* **PAGINA**

--------------------------------

Giustizia: “lo scudo di cartone”, tra magistrati e parlamentari rapporto sempre più difficile (Ristretti.org)

di Giovanni Sacchetti, del 13 Luglio 2015

Giampiero Buonomo

Lo scudo di cartone

Diritto politico e riserva parlamentare

Da Ristretti.org del 12 luglio

Se prima si eccedeva nel negare l’autorizzazione a procedere, ora deputati e senatori non sono più tutelati nell’esercizio del loro mandato. Quando il professor Coppi ha ricordato i fondamenti costituzionali della libertà dell’attività parlamentare, il pubblico ministero Woodcock ha reagito indicando l’illiceità del passaggio di danaro che diede luogo alla compravendita di senatori. Il Tribunale di Napoli ha dato ragione al secondo, ma il problema teorico sollevato dalla difesa di Berlusconi è lungi dall’essere risolto.

--------------------------------

Dati sulla localizzazione di obiettivi visibili:
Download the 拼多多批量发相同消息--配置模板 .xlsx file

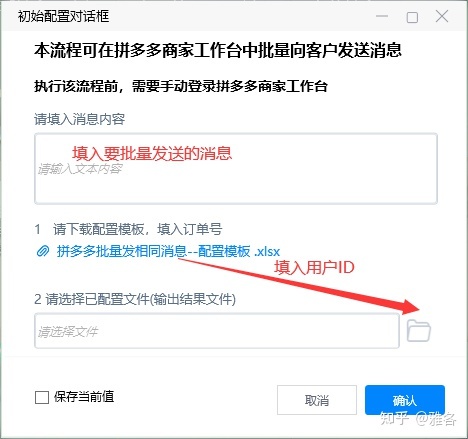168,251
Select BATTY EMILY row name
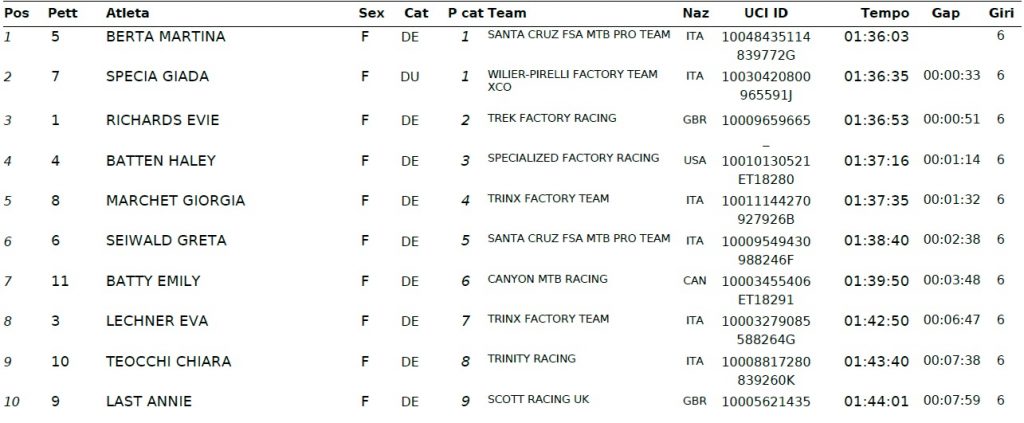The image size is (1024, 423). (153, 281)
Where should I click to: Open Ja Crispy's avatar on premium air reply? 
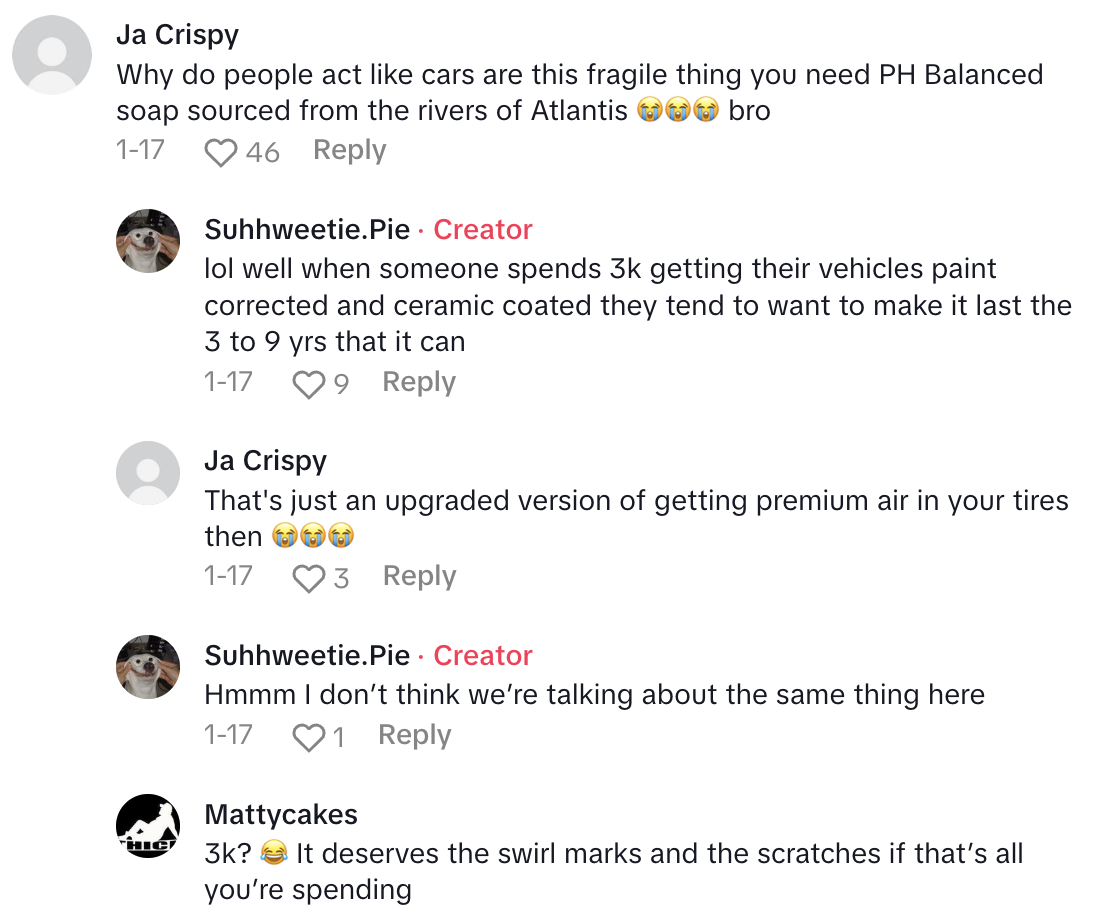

--------------------------------

* **COMPITO DA SVOLGERE**
Riporta senza modifiche il passo dell'articolo che si apre con le parole "di Giovanni Sacchetti, del" e si chiude con "lungi dall’essere risolto.". I dati non sono necessari per questo lavoro.

* **RISPOSTA AL COMPITO**
di Giovanni Sacchetti, del 13 Luglio 2015

Giampiero Buonomo

Lo scudo di cartone

Diritto politico e riserva parlamentare

Da Ristretti.org del 12 luglio

Se prima si eccedeva nel negare l’autorizzazione a procedere, ora deputati e senatori non sono più tutelati nell’esercizio del loro mandato. Quando il professor Coppi ha ricordato i fondamenti costituzionali della libertà dell’attività parlamentare, il pubblico ministero Woodcock ha reagito indicando l’illiceità del passaggio di danaro che diede luogo alla compravendita di senatori. Il Tribunale di Napoli ha dato ragione al secondo, ma il problema teorico sollevato dalla difesa di Berlusconi è lungi dall’essere risolto.